Growth Trajectory and Initiatives
Historical Growth: Pagaya has experienced rapid growth in loan origination volume and revenue since its inception. This has been fueled by its successful expansion of its partner network and its AI-driven platform's effectiveness in improving lending outcomes for its partners.
Future Projections: Future growth is projected to be driven by further penetration into existing loan markets, expansion into new product verticals, and an increase in the number of financial institution partners. Analyst estimates often reflect optimism about the company's ability to scale its AI technology across a larger financial ecosystem.
Recent Initiatives: Recent initiatives likely include continued development and enhancement of its AI models, strategic partnerships to broaden its reach, and potentially exploring new asset classes or geographic markets. The company continuously focuses on optimizing its technology to offer more value to its lending partners.
Summary
Pagaya Technologies Ltd. is a promising fintech company leveraging AI to transform lending. Its core strengths lie in its advanced technology and strong partner network, enabling scalable growth. The company benefits from a significant addressable market and a clear strategy for expansion. However, it faces intense competition and the inherent risks of economic downturns impacting loan performance. Continued innovation and effective risk management are crucial for its sustained success.
Similar Stocks
Sources and Disclaimers
Data Sources:
- Pagaya Technologies Ltd. Investor Relations
- SEC Filings (10-K, 10-Q)
- Financial News Outlets (e.g., Bloomberg, Reuters)
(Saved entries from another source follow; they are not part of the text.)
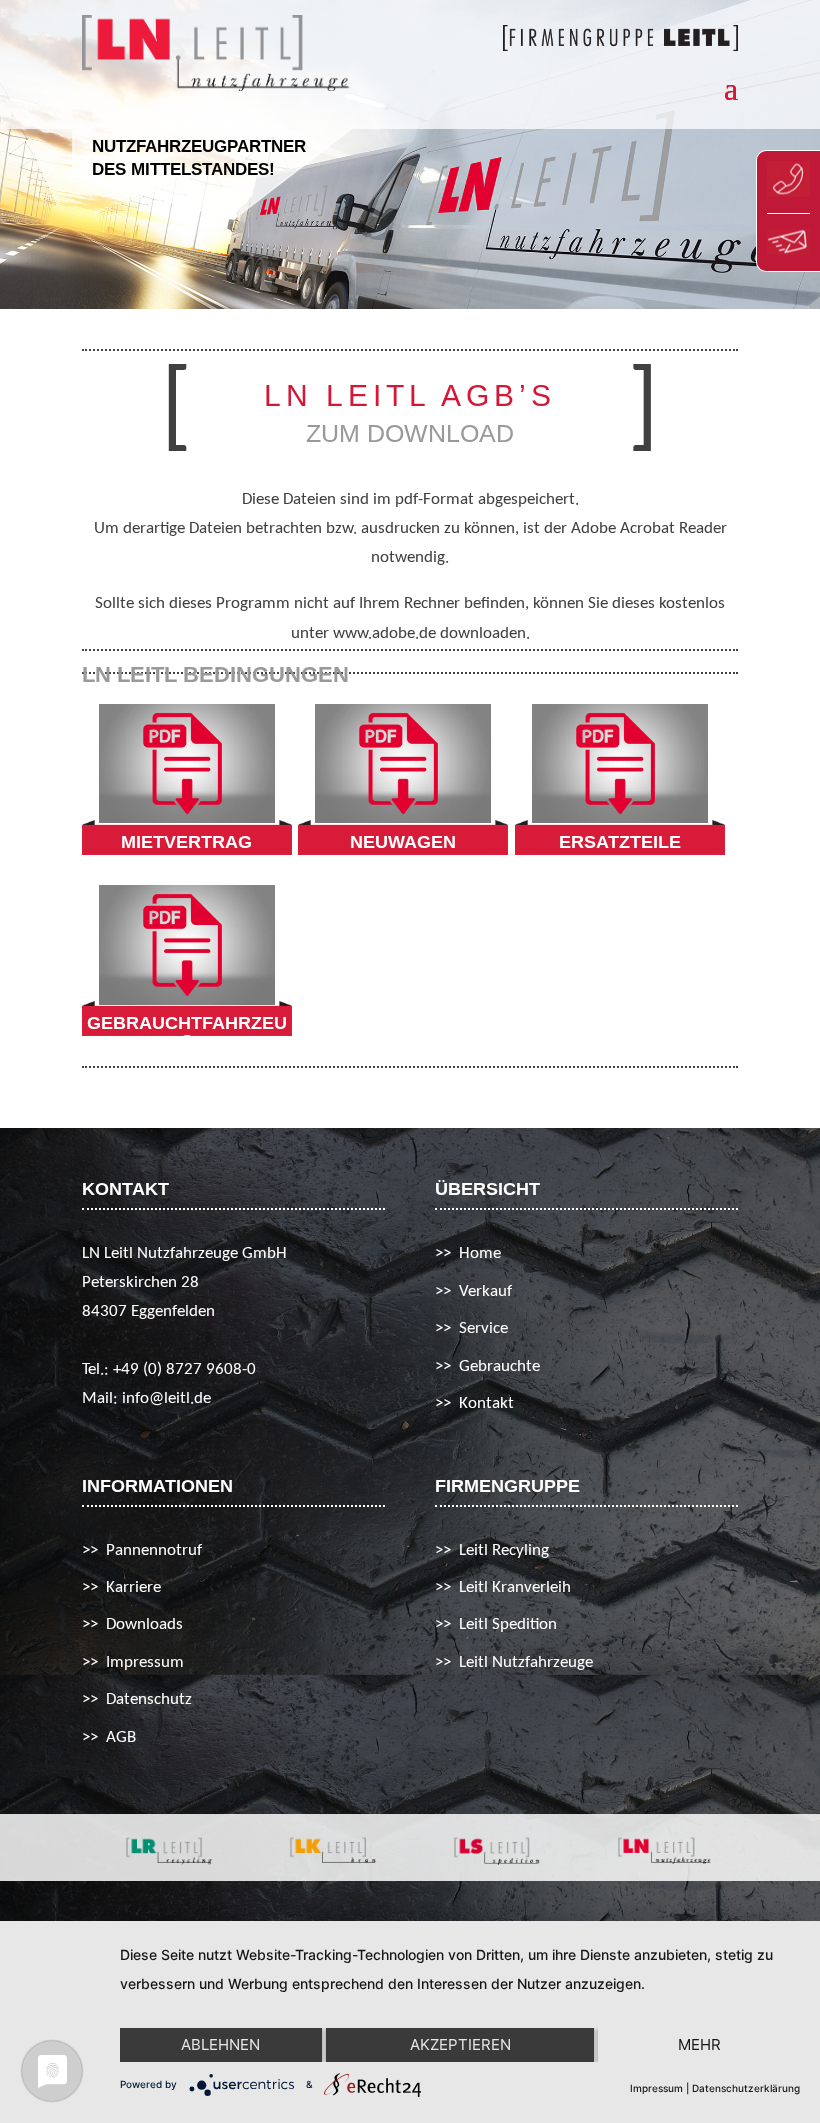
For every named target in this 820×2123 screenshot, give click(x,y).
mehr (699, 2044)
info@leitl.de (166, 1398)
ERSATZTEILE (620, 842)
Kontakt (486, 1403)
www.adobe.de (386, 633)
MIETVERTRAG (186, 842)
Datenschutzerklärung (746, 2088)
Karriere (133, 1587)
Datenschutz (149, 1699)
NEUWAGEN (403, 842)
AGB (121, 1737)
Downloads (144, 1624)
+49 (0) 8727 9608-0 (184, 1369)
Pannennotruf (154, 1550)
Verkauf (485, 1291)
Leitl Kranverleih (515, 1587)
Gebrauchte (499, 1366)
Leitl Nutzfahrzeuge (526, 1662)
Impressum (145, 1662)
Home (480, 1253)
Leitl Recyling (504, 1550)
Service (483, 1328)
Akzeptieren (460, 2044)
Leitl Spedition (508, 1624)
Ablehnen (220, 2044)
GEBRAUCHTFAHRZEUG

- Industry Research Reports
Disclaimers:
This JSON output is an analytical overview based on publicly available information. It is not financial advice. Market share percentages are estimates and subject to change. Historical data does not guarantee future performance. Investors should conduct their own due diligence before making any investment decisions.
AI Summarization is directionally correct and might not be accurate.
Summarized information shown could be a few years old and not current.
Fundamental Rating based on AI could be based on old data.
AI-generated summaries may have inaccuracies (hallucinations). Please verify the information before taking action.
About Pagaya Technologies Ltd.
Exchange NASDAQ | Headquaters New York, NY, United States | ||
IPO Launch date 2022-06-23 | CEO, Co-Founder & Director Mr. Gal Krubiner | ||
Sector Technology | Industry Software - Infrastructure | Full time employees 531 | Website https://pagaya.com |
Full time employees 531 | Website https://pagaya.com | ||
Pagaya Technologies Ltd., a product-focused technology company, deploys data science and proprietary artificial intelligence-powered technology for financial services and other service providers, their customers, and asset investors in the United States, Israel, and the Cayman Islands. The company develops and implements proprietary artificial intelligence technology and related software solutions to assist partners to originate loans and other assets. Its partners include financial technology companies, incumbent banks and financial institutions, auto finance providers, and residential real estate service providers. The company was incorporated in 2016 and is headquartered in New York, New York.